Coming back to Melbourne has, in the way similar to that of a sudden breeze flipping the pages of your newspaper over as you read it, ensured that certain chapters of my development ... my evolution ... have been held up for cheery reminiscence. I have scooted past our old apartment building on a couple of occasions in taxis, cars and on trams. I, like I am sure most of us do, select the happy memories to consider first. Our balcony garden and our huge, real Christmas Tree. Our holidays to Broken Hill, Rutherglen and Millawa. The Alpaca Farm.

But ultimately it is the pain of betrayal and loss which slowly rises to the surface ... and it is my conscious and worthwhile choice to never offer so much of my self, my time, my energy, support and love to any one ever again. Except possibly myself. I know people who are bound in loveless knots masquerading as relationships. I see compromised potential and sense discomfort that makes my heart sad and my head spin with boredom generated by the relentless saga of their sadness and frustration. I see rules being made and broken ... and I see expectations fallen short of - well short of. I hear tension and sadness in their voices and their life rhythms are corrupted by futile attempts to accept what others of us refuse to even acknowledge - the consolation prize. I watch dark clouds, not of their making or intention, hover over too much laughter and delight. I watch them defending themselves from their fears of lonliness by barricading themselves behind a wall of toilet-paper feebleness - built of false hopes and unrealistic expectations. Lies, fantasies and delusions.

Aloneness ... and the incomparable joy of individual freedom is the thing I value more than anything in the world. I always have. And I always will. I have known love ... and it was life-changing. So is compromise, but for entirely different reasons. I, for one, would prefer to live without one than to have to suffer the other.

There is, after all, a world of difference between being lonely and being alone.
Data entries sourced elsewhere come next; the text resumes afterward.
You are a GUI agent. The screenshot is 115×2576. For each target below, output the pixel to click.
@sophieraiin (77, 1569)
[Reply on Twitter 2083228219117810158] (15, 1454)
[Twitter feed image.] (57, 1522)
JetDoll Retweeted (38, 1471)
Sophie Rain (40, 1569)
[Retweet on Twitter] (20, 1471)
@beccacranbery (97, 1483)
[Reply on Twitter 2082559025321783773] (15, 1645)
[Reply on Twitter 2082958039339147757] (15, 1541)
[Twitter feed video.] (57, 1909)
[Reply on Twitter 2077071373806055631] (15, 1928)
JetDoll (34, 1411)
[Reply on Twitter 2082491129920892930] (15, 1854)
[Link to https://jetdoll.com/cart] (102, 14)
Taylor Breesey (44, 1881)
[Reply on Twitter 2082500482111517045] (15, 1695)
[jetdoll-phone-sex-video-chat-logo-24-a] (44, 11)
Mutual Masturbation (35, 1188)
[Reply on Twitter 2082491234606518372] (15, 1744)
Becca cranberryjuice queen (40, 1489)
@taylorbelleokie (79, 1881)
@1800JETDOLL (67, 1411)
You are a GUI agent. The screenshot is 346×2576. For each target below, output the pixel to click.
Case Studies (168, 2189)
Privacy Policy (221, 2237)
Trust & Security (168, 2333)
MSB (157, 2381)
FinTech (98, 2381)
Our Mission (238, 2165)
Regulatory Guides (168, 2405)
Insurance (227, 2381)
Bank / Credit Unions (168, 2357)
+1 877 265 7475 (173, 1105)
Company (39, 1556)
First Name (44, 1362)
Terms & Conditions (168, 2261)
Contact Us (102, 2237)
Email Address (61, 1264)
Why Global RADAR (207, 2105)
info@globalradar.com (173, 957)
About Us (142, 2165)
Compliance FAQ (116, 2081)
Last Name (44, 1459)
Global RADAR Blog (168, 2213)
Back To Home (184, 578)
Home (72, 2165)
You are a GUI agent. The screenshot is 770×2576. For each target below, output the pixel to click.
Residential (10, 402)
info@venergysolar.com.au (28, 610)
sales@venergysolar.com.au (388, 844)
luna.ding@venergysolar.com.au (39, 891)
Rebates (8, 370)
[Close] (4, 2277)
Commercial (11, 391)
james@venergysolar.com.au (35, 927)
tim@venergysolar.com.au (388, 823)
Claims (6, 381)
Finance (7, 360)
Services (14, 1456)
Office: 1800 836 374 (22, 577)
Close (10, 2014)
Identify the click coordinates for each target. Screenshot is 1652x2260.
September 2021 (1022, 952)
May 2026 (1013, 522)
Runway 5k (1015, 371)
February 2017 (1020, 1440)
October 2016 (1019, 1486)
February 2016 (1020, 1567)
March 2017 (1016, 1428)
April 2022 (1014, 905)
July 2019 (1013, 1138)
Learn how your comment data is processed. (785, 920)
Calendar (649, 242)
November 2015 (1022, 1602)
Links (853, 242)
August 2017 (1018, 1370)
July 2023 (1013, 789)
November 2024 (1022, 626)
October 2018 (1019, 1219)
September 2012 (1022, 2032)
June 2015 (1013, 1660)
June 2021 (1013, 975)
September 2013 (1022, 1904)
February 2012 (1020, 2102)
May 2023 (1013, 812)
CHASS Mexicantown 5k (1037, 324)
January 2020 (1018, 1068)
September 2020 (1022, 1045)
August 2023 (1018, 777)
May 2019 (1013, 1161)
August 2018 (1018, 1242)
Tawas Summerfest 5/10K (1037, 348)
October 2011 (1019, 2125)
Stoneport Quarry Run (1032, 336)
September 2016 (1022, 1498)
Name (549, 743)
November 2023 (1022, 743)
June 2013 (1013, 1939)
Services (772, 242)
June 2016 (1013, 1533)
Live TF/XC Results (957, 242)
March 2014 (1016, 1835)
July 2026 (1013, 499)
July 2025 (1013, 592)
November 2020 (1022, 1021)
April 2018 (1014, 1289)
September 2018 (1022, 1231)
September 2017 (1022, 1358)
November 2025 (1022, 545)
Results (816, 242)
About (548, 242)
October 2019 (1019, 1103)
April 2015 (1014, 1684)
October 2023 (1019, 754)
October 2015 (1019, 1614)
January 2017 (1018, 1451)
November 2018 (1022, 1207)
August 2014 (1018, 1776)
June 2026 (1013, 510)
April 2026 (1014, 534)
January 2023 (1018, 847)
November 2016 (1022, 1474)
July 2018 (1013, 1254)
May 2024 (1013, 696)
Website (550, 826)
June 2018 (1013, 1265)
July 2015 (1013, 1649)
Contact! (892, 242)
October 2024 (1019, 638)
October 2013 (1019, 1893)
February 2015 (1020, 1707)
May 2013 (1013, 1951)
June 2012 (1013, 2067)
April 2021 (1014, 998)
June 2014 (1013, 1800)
Image The evolution of man

6 comments:

Anonymous said...

That was beautiful... your way with words is just astonishingly beautiful

Geoffrey said...

Thank you for saying so Nick.

Alison Croggon said...

A rather bleak view, all the same! I would never dream of condemning anyone for valuing their solitude (something I value intensely myself). Nor do I think of coupledom - the dissolving of two people into one unit - at all desirable. But, as Rilke says, love is when two people protect each other's solitude.

Anonymous said...

But, as Rilke says, love is when two people protect each other's solitude.

In which case, I have loved, but not been loved. :)

It's such an important distinction: loneliness and aloneness. Aloneness is quiet and lyrical.

Geoffrey said...

"Bleak" is an interesting observation Alison. I guess in some ways that my view of love in relationships is somewhat bleak ... like looking at the TV Guide and, even though I don't have to argue with someone about what to watch, I choose not to watch anything anyway. I reject duality in every way, but fancy exploring the concept of collaboration one day. As the Japanese believe, someone somewhere on the planet has the other half of your luck and good fortune that you yourself don't have.

Maybe it's the concept of permanence I reject more than anything?

Geoffrey said...

Thanks for your comment Barrett. Aloneness can also be inspiring and rowdy, clarifying and confronting. We can only ever truly rely on ourselves ... and it's nice to know who I am and play around with who I might become (or not).